Why I won’t support sport hunting
There is a highly charged debate taking place in Kenya today. It concerns one of our unique national assets: our wildlife.
There is a strong and vocal lobby that is demanding we rescind our decades-long ban on hunting. An array of facts and figures is being marshalled, and it is finding frequent expression in the press. We have a Draft Wildlife Policy before us, and the pro-hunting lobby sees a unique opportunity to overturn what it sees as a flawed ban.
Why would anyone want to introduce a policy of killing our wildlife for fun? The answer, apparently, is very simple. There’s big money in allowing moneyed morons to come here and shoot at our animals.
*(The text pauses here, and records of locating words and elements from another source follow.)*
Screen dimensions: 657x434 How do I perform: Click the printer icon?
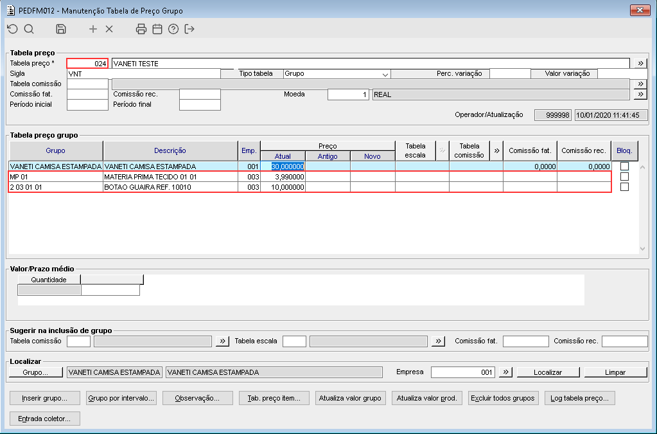pos(141,29)
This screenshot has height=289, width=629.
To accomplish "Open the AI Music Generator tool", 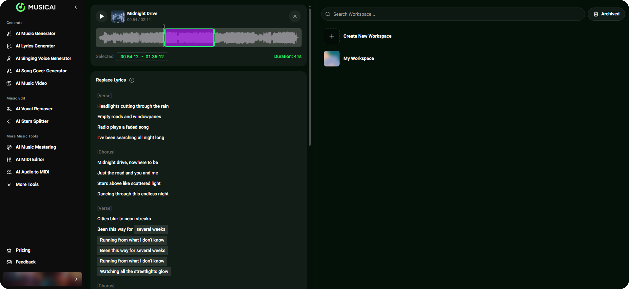I will [35, 33].
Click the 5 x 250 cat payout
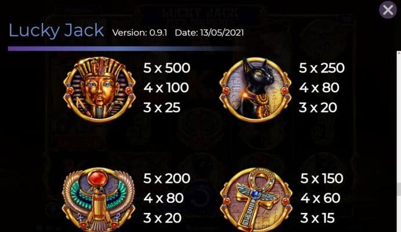Image resolution: width=401 pixels, height=232 pixels. click(x=321, y=68)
They will pay anything from a couple of hundred dollars for a lowly warthog, to a staggering US$ 50,000 or more to shoot a white rhinoceros.
We’re told 23 other African countries have cottoned on to this and are happily allowing the hunters to plug away, and that these enlightened nations are raking in the money. But it’s not as simple as just immediate financial gain. There is a more sophisticated economic argument being deployed here: that by placing a (high) value on our wildlife, we introduce an incentive for it to be protected. That if we allow a few animals to be shot in sport, those humans who could otherwise decimate our wildlife will have the incentive to keep the flow of animals coming (to be shot in turn, presumably).
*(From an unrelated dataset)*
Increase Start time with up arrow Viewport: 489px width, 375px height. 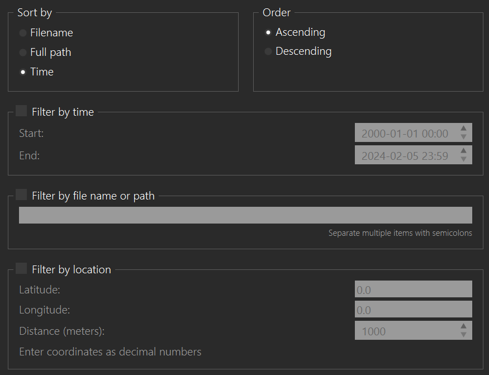[x=463, y=129]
The proponents of this point of view have figures to show: countries that have allowed sport hunting to flourish have seen dramatic increases in wildlife numbers. Countries such as ours who have failed to see the light, on the other hand, are apparently overseeing an inexorable decline in numbers as land is taken for domestic use and natural habitats are inevitably destroyed.
We are also told that all those who are against sport hunting are in the hands of rich and sentimental foreign lobbies who value the life of animals over human progress, and want to keep Africa as one big game park (surrounded by poor Africans) for eternity.
Emotions are running high on both sides. Facts are twisted to suit arguments, and accusations are hurled daily. I have tended to stay away from this debate for precisely this reason: that it is ill-tempered and self-serving. But this issue is too important to ignore. We must all take a stand. I do not wish to stoke up more emotion; merely to state my own view. You must make up your own mind.
I have a fundamental worry about the incentives argument. This column has often advocated the use of economic incentives as a key tool of growth and advancement. But this particular incentive gives me serious pause. Can it really be true that we can only save our wildlife by allowing it be shot in sport? A strange argument, that one. Consider this: if we uprooted our tea bushes and planted opium instead, we could make a fortune. Do we have a national policy to allow this because it would yield big bucks which we would then use for good causes? We would not even consider such a thing.
So why is it we would allow the rich to chase after our animals and shoot them down with high-powered rifles in an entirely one-sided contest? It shows the disdain with which we regard our animals that we are considering such activities in the name of sport, no matter what they might earn us.
As human beings we are granted things not available to the beasts. We can reason, for one thing, and feel remorse, for another. We have higher consciousness, and how we treat the species beneath us speaks volumes. They are in our care. Is setting them up to be hunted down as sport the best we can come up with – that too in the name of saving them?
Then our imagination has failed us in tandem with our compassion. Many more options are available to a people who want to protect their animals; many more options are available to incentivise that protection. Animals have intrinsic value – for our own education, as tourist attractions, in maintaining ecological balance. But we are being asked to see value only in hunting them. We are being asked to close our eyes and our minds.
We did the right thing when we banned hunting. Subsequently, we messed up the management of our wildlife, through ineptitude and corruption. That is not a reason to go back to something that is both silly and cruel.
This debate is being conducted by powerful lobbies on both sides, not by common Kenyans. I have no personal economic interest in wildlife, nor am I listening to arguments from abroad. My honestly stated position is that as a person who lives here I find the idea of reintroducing hunting in this country repugnant and unnecessary. We can do better, and should.